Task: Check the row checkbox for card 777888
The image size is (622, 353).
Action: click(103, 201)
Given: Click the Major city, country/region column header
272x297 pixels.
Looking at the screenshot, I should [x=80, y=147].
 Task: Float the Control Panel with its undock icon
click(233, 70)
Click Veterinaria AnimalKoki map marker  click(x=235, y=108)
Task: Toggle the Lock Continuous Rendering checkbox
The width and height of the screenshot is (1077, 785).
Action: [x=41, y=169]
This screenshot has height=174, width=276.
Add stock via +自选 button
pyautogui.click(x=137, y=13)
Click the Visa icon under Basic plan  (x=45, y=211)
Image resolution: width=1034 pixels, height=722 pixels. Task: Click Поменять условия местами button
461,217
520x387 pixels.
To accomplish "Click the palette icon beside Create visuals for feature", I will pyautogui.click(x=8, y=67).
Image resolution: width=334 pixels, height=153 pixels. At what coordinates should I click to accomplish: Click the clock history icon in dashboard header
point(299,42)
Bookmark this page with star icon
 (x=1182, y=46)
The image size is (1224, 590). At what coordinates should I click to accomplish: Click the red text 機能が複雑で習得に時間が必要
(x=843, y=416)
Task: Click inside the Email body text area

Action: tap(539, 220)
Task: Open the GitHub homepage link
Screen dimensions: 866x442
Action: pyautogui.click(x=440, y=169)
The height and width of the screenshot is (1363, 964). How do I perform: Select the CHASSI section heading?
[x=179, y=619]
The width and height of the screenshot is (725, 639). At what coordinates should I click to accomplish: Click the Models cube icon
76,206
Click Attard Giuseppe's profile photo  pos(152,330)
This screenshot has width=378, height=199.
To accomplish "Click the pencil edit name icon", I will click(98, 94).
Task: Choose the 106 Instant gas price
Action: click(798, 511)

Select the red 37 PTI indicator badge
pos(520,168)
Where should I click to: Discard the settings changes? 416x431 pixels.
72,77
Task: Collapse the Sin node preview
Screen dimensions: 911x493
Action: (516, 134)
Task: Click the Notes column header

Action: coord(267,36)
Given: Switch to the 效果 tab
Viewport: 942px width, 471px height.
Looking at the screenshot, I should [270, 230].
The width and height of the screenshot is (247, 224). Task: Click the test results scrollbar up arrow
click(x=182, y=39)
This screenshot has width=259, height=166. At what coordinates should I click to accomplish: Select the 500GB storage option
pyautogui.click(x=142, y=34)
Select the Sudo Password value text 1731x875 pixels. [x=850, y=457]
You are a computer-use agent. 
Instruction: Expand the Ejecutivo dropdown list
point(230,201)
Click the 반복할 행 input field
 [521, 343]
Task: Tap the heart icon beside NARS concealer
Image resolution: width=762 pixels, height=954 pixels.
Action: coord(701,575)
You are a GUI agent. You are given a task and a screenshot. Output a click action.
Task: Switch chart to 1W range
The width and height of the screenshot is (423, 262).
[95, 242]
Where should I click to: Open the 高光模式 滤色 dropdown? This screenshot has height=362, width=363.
_____
Exercise – Print the records word for word, starting with the line that contains "Image resolution: width=1034" and going on through the line that contains "pyautogui.click(x=142, y=34)", both included.

Final result –
Image resolution: width=1034 pixels, height=722 pixels. Task: Click Поменять условия местами button
461,217
520x387 pixels.
To accomplish "Click the palette icon beside Create visuals for feature", I will pyautogui.click(x=8, y=67).
Image resolution: width=334 pixels, height=153 pixels. At what coordinates should I click to accomplish: Click the clock history icon in dashboard header
point(299,42)
Bookmark this page with star icon
 (x=1182, y=46)
The image size is (1224, 590). At what coordinates should I click to accomplish: Click the red text 機能が複雑で習得に時間が必要
(x=843, y=416)
Task: Click inside the Email body text area

Action: tap(539, 220)
Task: Open the GitHub homepage link
Screen dimensions: 866x442
Action: pyautogui.click(x=440, y=169)
The height and width of the screenshot is (1363, 964). How do I perform: Select the CHASSI section heading?
[x=179, y=619]
The width and height of the screenshot is (725, 639). At what coordinates should I click to accomplish: Click the Models cube icon
76,206
Click Attard Giuseppe's profile photo  pos(152,330)
This screenshot has width=378, height=199.
To accomplish "Click the pencil edit name icon", I will click(98, 94).
Task: Choose the 106 Instant gas price
Action: click(798, 511)

Select the red 37 PTI indicator badge
pos(520,168)
Where should I click to: Discard the settings changes? 416x431 pixels.
72,77
Task: Collapse the Sin node preview
Screen dimensions: 911x493
Action: (516, 134)
Task: Click the Notes column header

Action: coord(267,36)
Given: Switch to the 效果 tab
Viewport: 942px width, 471px height.
Looking at the screenshot, I should [270, 230].
The width and height of the screenshot is (247, 224). Task: Click the test results scrollbar up arrow
click(x=182, y=39)
This screenshot has width=259, height=166. At what coordinates should I click to accomplish: Select the 500GB storage option
pyautogui.click(x=142, y=34)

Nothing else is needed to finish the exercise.